SymbolFYI

Kerning

Typography
Tanım

The adjustment of spacing between specific character pairs for improved visual appearance (e.g., AV, To).

Kerning is the typographic adjustment of space between specific pairs of letters to achieve visually uniform spacing. The term comes from the kern -- the part of a metal type character that extends beyond its body. In digital typography, certain letter combinations like AV, To, WA, LT, or Yo naturally produce large visual gaps due to the shapes of the letters, and kerning reduces this space to create text that looks evenly spaced even when it is not mathematically uniform.

Why Kerning Is Necessary

In a perfectly monospaced system, every character occupies the same horizontal width -- this causes large gaps between certain diagonal-diagonal or diagonal-straight combinations. Proportional fonts use advance widths to get closer to visual evenness, but the geometry of certain pairs still produces awkward gaps:

Without kerning:
A V   (visually: wide gap between the two)
T o   (gap visible under T's arm)

With kerning:
AV    (gap removed -- characters moved closer)
To    (o tucked slightly under T's arm)

Kerning in OpenType Fonts

Fonts store kerning data in either the old kern table or the newer, more powerful OpenType GPOS (Glyph Positioning) table.
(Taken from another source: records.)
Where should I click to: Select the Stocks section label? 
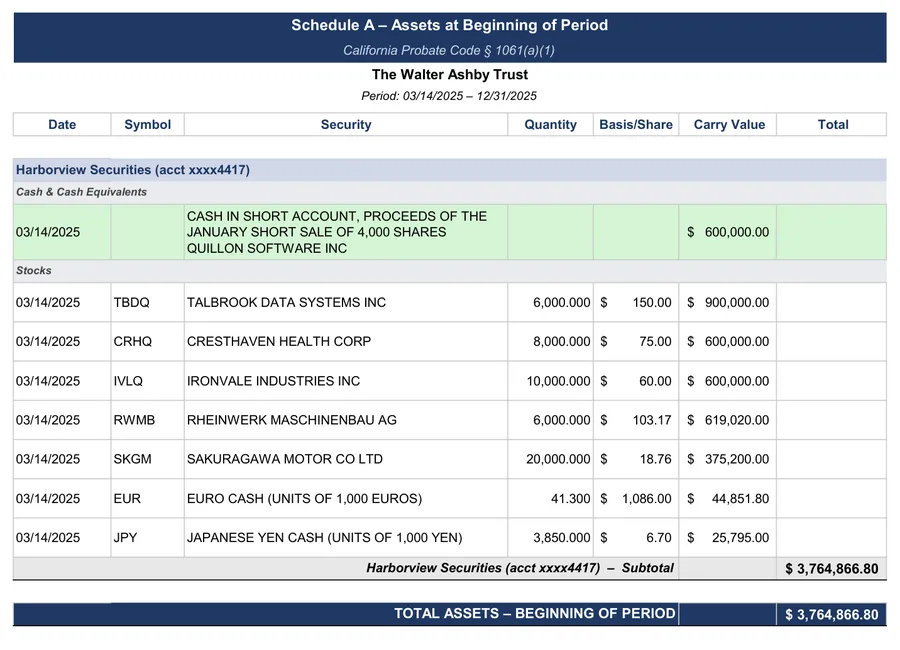pyautogui.click(x=34, y=270)
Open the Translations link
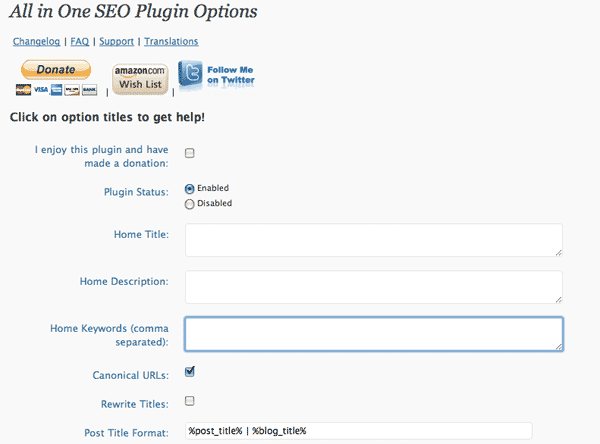The height and width of the screenshot is (444, 600). point(171,42)
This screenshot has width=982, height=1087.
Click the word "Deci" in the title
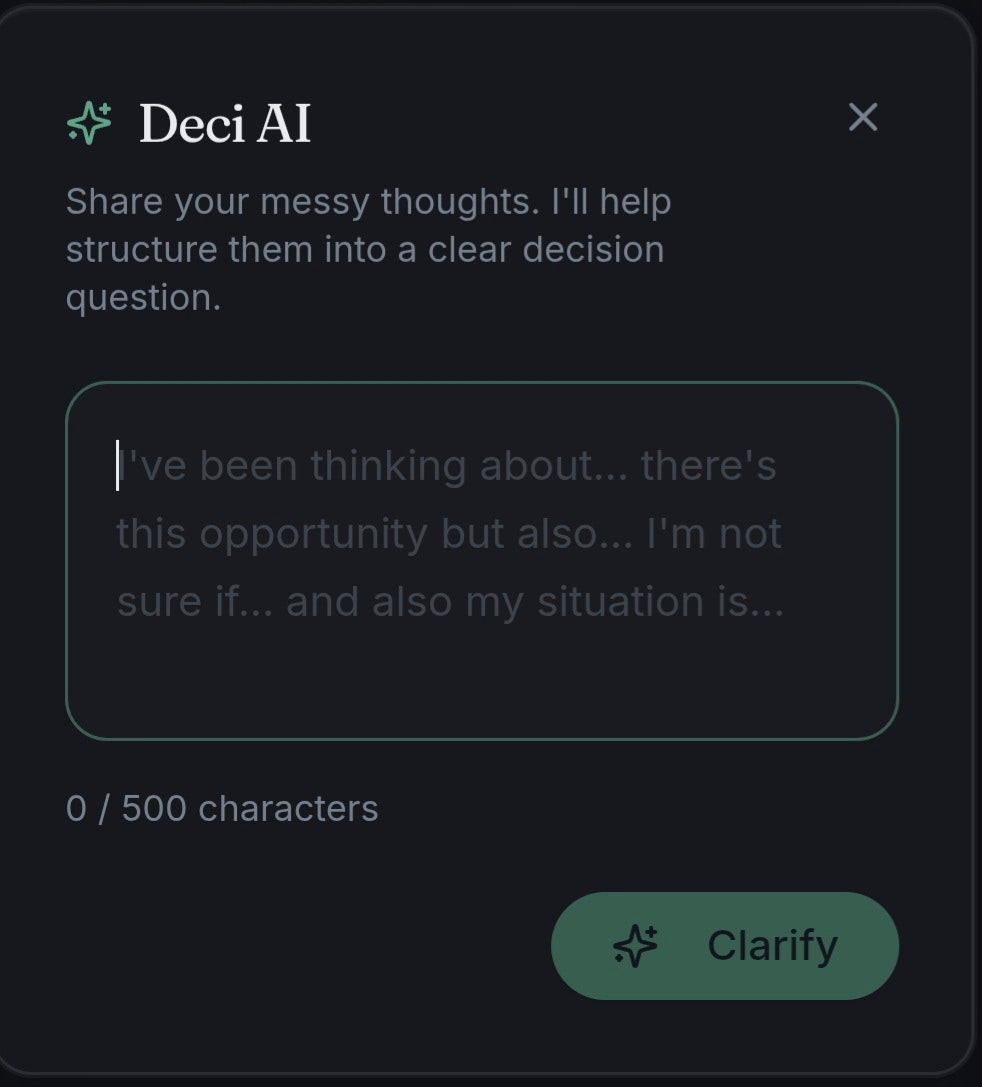[189, 124]

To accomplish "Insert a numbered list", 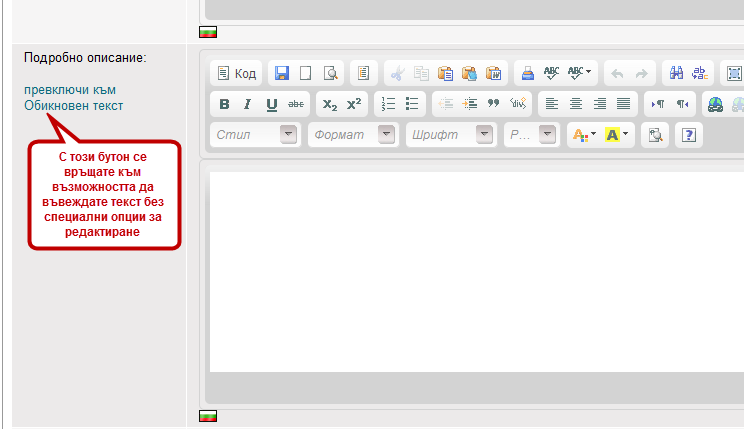I will coord(389,104).
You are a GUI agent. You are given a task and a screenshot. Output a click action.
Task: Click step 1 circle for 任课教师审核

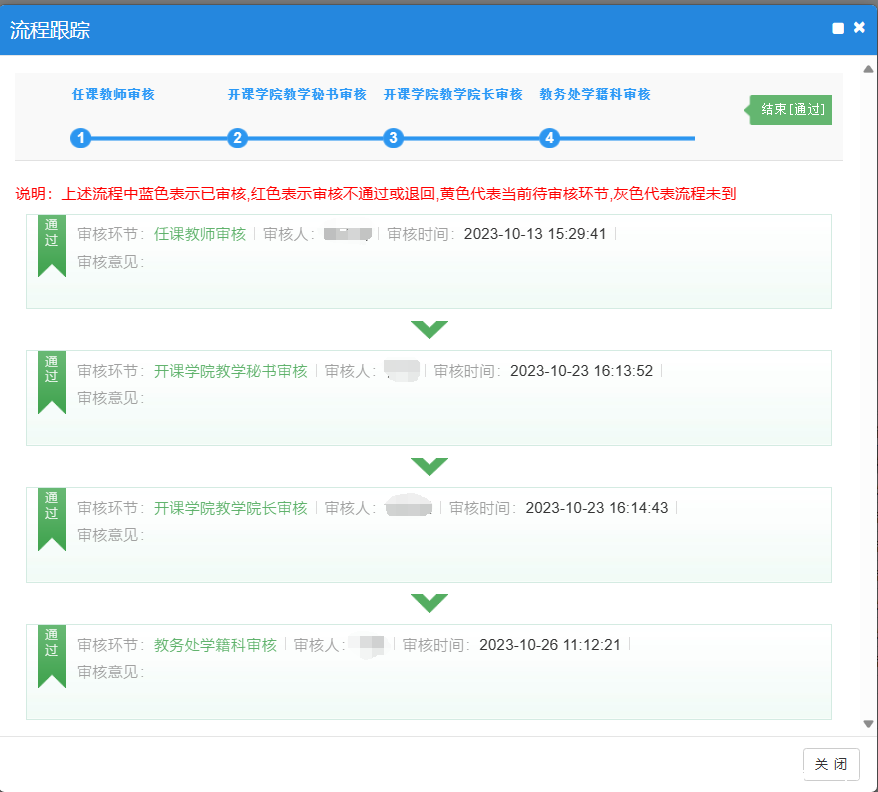(x=81, y=138)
The GPOS approach supports contextual kerning -- adjustments that depend on surrounding characters, not just the immediate pair.

CSS Kerning Control

/* Enable kerning -- usually on by default in modern browsers */
body {
  font-kerning: auto; /* default: browser decides */
}

/* Force enable kerning */
.kerned {
  font-kerning: normal;
  font-feature-settings: 'kern' 1;
}

/* Disable kerning -- useful for animated text where
   character-by-character animation should not shift positions */
.no-kern {
  font-kerning: none;
  font-feature-settings: 'kern' 0;
}

Kerning vs Tracking

Kerning and tracking (letter-spacing) are often confused:

Kerning Tracking
What it adjusts Specific character pairs All characters uniformly
CSS property font-kerning + font-feature-settings letter-spacing
Purpose Fix optical gaps Change overall density
Pair-aware Yes No
/* These are independent -- both can be active simultaneously */
.heading {
  font-kerning: normal;  /* pair-specific adjustments */
  letter-spacing: 0.05em; /* uniform additional space for all pairs */
}

Kerning in SVG and Canvas

<!-- SVG text with kerning control -->
<text style="font-kerning: auto">AV</text>
<text style="font-kerning: none">AV</text>
// Canvas API -- kerning is applied by the browser text rendering engine
const canvas = document.createElement('canvas');
const ctx = canvas.getContext('2d');
ctx.font = '48px serif';

// Measure text (kerning typically applied by default)
const kerned = ctx.measureText('AV').width;
console.log('Width with kerning:', kerned);

When to Disable Kerning

Kerning should typically be disabled in these scenarios:

  1. Letter-spaced headings -- Adding letter-spacing to already-kerned text can produce inconsistent results; disable kerning and use uniform spacing instead
  2. Animated text -- Kerning shifts individual character positions; disabling it makes character-level animation predictable
  3. Fixed-width tabular data -- In tables with column alignment requirements, kerning can shift characters
/* Letter-spaced display type: disable kern, use uniform tracking instead */
.display-heading {
  letter-spacing: 0.2em;
  font-kerning: none;
  font-feature-settings: 'kern' 0;
  text-transform: uppercase;
}

OpenType Pair Adjustment Records

At the font level, kerning is stored as a list of glyph ID pairs with associated x-offset values. A font might specify that glyph 36 (A) followed by glyph 57 (V) should have -80 units of horizontal space removed. These adjustments are in font units (typically 1/1000 or 1/2048 of an em) and are scaled proportionally to the rendered font size.